**Task instructions**. Each entry is to be retyped exactly as it appears, and each image is to be dropped.
### Data records
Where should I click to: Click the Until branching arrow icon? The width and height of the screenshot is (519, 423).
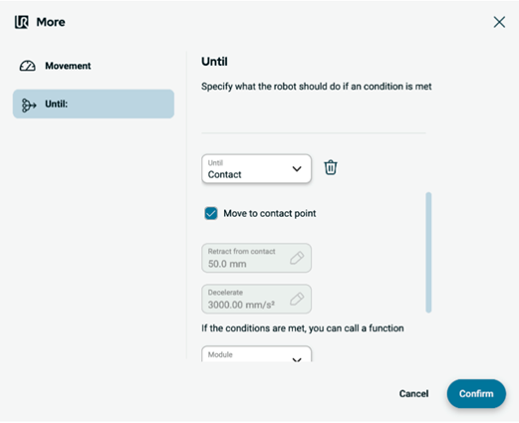(x=29, y=106)
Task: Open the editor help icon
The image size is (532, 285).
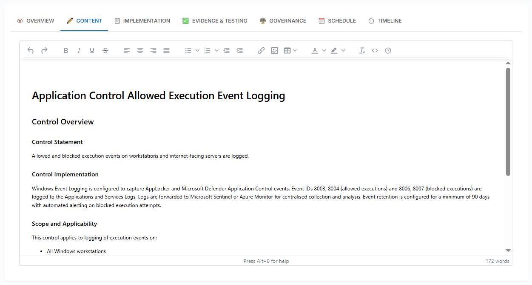Action: click(388, 50)
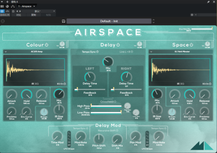Switch to the EQ tab in Colour display
Image resolution: width=217 pixels, height=153 pixels.
point(37,84)
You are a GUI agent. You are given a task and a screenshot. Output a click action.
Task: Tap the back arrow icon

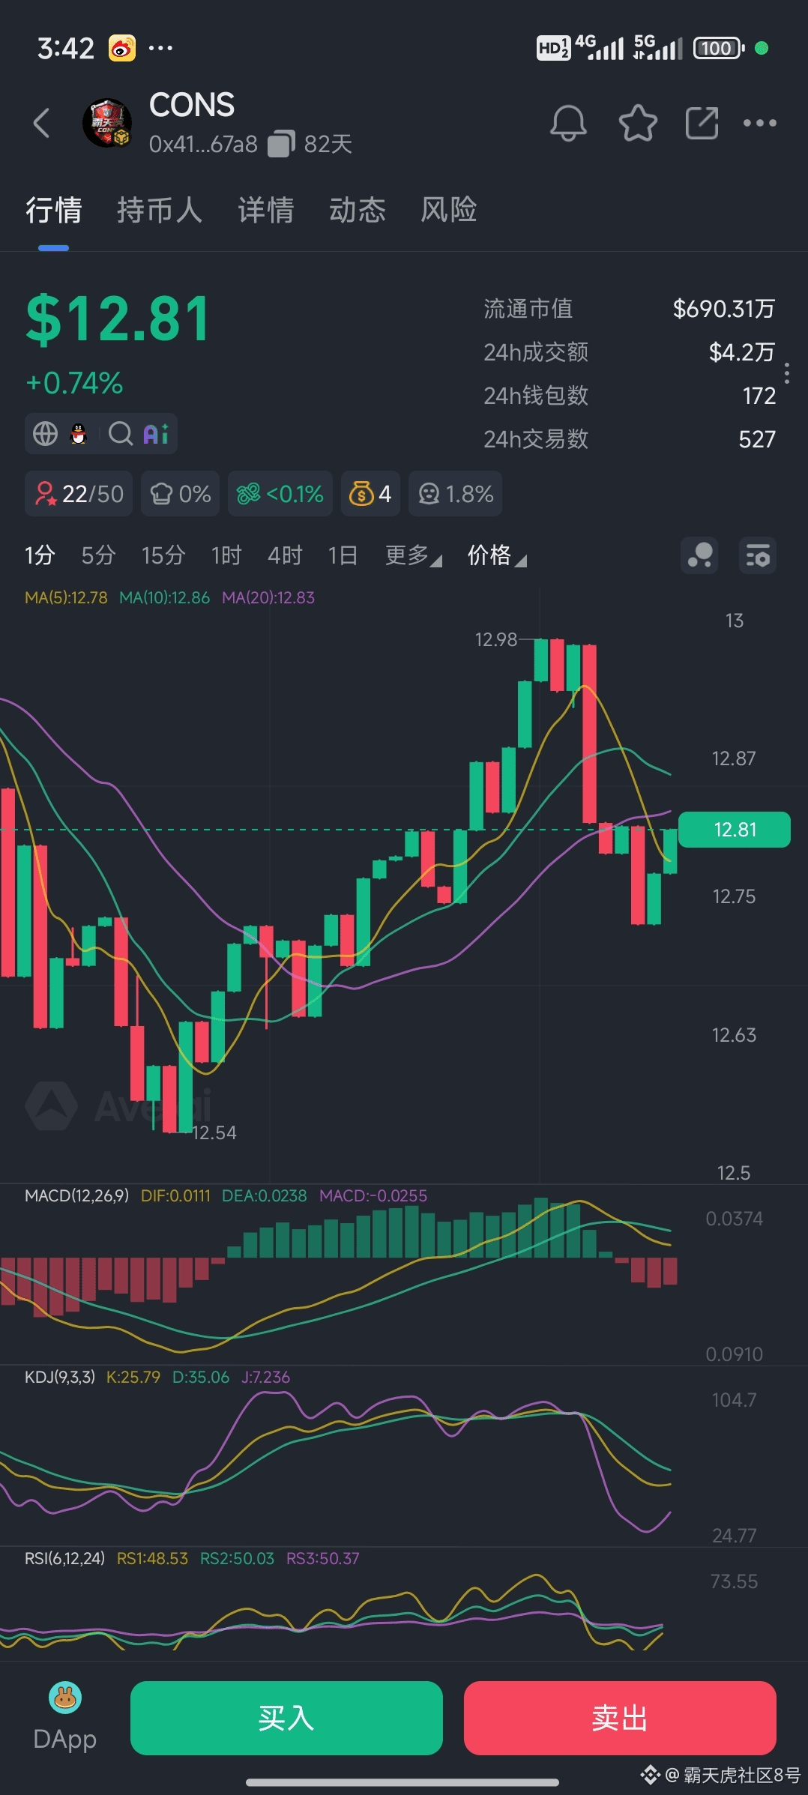(42, 123)
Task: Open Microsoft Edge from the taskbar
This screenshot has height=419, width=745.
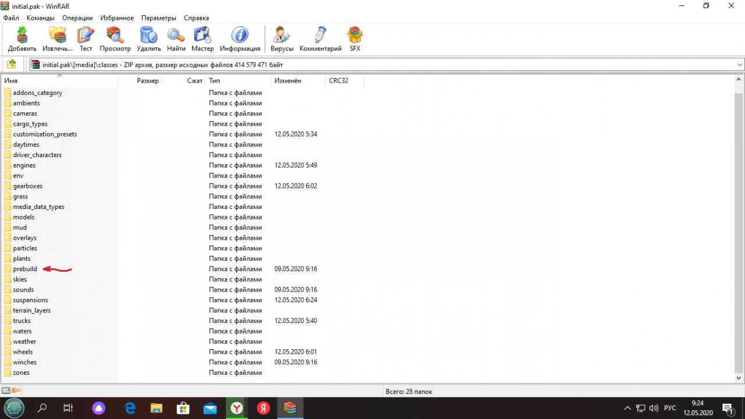Action: click(x=130, y=408)
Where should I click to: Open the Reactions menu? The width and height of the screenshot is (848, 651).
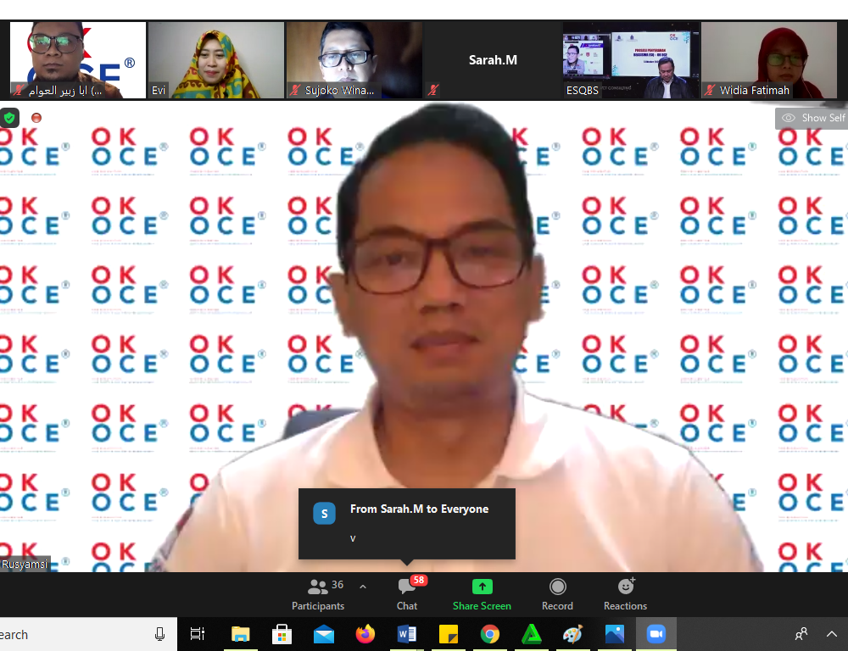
######
**Response box**.
Where should I click to: Click the Until branching arrow icon? The width and height of the screenshot is (519, 423).
(x=29, y=106)
Task: Open the editor help icon
The image size is (532, 285).
Action: click(388, 50)
Switch to the EQ tab in Colour display
Image resolution: width=217 pixels, height=153 pixels.
point(37,84)
You are a GUI agent. You are given a task and a screenshot. Output a click action.
Task: Tap the back arrow icon

(42, 123)
Task: Open Microsoft Edge from the taskbar
This screenshot has height=419, width=745.
Action: click(x=130, y=408)
Where should I click to: Open the Reactions menu? The width and height of the screenshot is (848, 651).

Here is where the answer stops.